Task to complete
Can you copy every entry below word for word, leaving each line unchanged?

Given records
....
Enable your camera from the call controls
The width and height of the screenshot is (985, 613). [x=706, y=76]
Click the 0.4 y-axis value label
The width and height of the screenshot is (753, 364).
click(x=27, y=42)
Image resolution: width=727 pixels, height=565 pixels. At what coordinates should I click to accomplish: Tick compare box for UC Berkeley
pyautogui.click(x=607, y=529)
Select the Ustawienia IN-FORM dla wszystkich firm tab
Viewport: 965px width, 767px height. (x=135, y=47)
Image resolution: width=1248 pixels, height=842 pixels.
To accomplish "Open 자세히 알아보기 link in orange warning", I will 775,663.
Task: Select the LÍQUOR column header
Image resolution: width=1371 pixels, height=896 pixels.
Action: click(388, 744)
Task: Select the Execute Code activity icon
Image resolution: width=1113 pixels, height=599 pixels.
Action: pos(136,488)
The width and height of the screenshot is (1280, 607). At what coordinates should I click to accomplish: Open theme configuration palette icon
....
Solution
Enable your camera from the call controls
The width and height of the screenshot is (985, 613). [x=706, y=76]
Click the 0.4 y-axis value label
The width and height of the screenshot is (753, 364).
click(x=27, y=42)
Image resolution: width=727 pixels, height=565 pixels. At what coordinates should I click to accomplish: Tick compare box for UC Berkeley
pyautogui.click(x=607, y=529)
Select the Ustawienia IN-FORM dla wszystkich firm tab
Viewport: 965px width, 767px height. (x=135, y=47)
Image resolution: width=1248 pixels, height=842 pixels.
To accomplish "Open 자세히 알아보기 link in orange warning", I will 775,663.
Task: Select the LÍQUOR column header
Image resolution: width=1371 pixels, height=896 pixels.
Action: click(388, 744)
Task: Select the Execute Code activity icon
Image resolution: width=1113 pixels, height=599 pixels.
Action: pos(136,488)
The width and height of the screenshot is (1280, 607). At what coordinates should I click to accomplish: Open theme configuration palette icon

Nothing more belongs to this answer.